The electronic medical record review (EMR) has been applied in Saudi heart failure studies to gather multiple items of clinical data (Aljabri, 2021; Mulugeta et al., 2022). This data consists of documented co-morbidities, laboratory results, medications prescribed, treatments received, and healthcare utilization episodes like hospitalizations and emergency visits.

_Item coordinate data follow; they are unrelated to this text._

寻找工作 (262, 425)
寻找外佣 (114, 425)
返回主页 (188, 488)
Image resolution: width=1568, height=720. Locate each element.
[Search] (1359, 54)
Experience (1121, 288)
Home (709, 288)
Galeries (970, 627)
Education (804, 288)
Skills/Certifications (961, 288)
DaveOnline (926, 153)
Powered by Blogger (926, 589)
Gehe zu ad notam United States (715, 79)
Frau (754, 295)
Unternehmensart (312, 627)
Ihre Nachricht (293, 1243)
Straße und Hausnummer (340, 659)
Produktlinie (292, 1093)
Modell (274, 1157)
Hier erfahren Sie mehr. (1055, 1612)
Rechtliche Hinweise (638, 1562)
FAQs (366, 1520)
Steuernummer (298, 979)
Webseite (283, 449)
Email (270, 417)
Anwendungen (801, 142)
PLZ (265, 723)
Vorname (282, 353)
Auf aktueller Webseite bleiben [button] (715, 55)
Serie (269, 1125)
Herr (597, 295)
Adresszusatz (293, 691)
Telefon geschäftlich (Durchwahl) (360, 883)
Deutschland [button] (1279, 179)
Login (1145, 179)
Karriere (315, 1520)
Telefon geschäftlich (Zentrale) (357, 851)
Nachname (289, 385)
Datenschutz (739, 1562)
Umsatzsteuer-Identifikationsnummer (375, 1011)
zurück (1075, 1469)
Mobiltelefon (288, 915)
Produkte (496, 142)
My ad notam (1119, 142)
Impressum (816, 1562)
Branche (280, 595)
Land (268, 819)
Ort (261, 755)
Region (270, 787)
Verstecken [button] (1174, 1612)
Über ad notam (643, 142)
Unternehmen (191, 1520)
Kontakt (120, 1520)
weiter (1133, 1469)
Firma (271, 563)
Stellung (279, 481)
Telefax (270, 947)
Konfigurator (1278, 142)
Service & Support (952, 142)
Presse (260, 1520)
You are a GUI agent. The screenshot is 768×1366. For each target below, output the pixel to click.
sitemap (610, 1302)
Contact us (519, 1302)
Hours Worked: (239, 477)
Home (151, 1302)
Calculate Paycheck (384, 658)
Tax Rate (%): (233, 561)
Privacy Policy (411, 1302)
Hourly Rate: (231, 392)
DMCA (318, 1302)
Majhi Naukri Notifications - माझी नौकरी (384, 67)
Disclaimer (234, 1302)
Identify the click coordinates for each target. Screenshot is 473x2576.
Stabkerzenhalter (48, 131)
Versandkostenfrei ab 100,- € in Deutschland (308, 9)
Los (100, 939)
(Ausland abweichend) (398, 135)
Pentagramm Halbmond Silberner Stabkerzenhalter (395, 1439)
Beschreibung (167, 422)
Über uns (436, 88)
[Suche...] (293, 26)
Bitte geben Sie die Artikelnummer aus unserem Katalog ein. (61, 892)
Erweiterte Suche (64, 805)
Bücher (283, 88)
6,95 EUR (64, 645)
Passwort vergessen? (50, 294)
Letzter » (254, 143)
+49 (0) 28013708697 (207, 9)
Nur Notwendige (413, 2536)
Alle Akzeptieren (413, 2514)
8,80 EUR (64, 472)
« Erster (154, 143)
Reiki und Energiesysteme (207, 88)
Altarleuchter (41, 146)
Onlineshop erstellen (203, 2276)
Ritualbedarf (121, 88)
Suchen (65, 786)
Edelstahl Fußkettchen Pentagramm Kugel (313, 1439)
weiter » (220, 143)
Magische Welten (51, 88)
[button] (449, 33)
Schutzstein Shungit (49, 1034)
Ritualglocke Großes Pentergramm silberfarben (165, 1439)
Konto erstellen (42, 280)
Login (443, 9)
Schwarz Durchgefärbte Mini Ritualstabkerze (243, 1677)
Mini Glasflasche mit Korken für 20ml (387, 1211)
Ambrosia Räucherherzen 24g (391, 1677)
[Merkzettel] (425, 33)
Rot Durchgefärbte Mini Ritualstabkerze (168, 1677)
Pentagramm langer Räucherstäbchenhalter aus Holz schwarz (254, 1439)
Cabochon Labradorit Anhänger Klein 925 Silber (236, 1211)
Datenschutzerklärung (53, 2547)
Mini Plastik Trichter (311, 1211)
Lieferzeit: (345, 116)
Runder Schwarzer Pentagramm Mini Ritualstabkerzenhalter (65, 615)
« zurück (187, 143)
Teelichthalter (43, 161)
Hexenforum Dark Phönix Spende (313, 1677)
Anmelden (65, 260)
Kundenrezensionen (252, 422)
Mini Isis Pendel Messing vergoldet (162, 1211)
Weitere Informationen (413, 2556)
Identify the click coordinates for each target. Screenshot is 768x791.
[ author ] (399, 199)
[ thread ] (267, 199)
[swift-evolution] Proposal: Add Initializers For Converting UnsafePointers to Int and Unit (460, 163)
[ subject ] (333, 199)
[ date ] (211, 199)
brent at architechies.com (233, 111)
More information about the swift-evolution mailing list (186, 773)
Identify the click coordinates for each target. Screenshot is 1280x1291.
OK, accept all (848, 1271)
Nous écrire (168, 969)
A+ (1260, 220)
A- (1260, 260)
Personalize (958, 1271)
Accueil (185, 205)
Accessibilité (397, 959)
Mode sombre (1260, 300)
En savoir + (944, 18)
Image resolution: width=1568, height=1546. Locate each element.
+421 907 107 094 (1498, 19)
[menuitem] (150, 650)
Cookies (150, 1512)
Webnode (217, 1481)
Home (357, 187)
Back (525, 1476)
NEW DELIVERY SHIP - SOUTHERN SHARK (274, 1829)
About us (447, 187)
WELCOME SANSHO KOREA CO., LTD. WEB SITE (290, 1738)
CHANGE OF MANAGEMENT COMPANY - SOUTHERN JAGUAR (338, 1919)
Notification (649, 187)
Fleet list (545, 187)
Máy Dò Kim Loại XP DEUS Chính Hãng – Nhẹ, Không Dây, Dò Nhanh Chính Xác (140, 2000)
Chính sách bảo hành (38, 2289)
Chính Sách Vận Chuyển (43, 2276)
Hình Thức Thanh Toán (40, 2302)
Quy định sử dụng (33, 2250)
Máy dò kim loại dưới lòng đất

One of the biggest advantages of EMR data is the ability to access objectively recorded clinical parameters, tests, and events, which reinforce and supplement subjective self-reported data provided by patients. Nevertheless, the uniformity and amount of EMR documentation may vary among institutions and providers, possibly limiting the availability of some data elements. Implementing common EMR data extraction rules with clear variable definitions, missing information handling procedures, and quality assessments ensures the credibility of EMR data collection.

Conclusion

This research study applies a comprehensive quasi-experimental design in order to investigate heart failure self-care behaviors, clinical results, including 30-day readmission rate, and related contributing factors among Saudi patients. Medical record reviews will be used as an essential tool to assess such parameters as clinical profiles and healthcare utilization patterns. Well-established procedures to guarantee reliable and valid measures of the essential variables using standardized tools and precise criteria will enhance the generalizability of the study results. In conclusion, the outcomes can guide the development of tailored self-care educational programs and those based on evidence-based care to improve the self-management of heart failure and the significant burden of hospital readmission among cardiac patients in Saudi Arabia.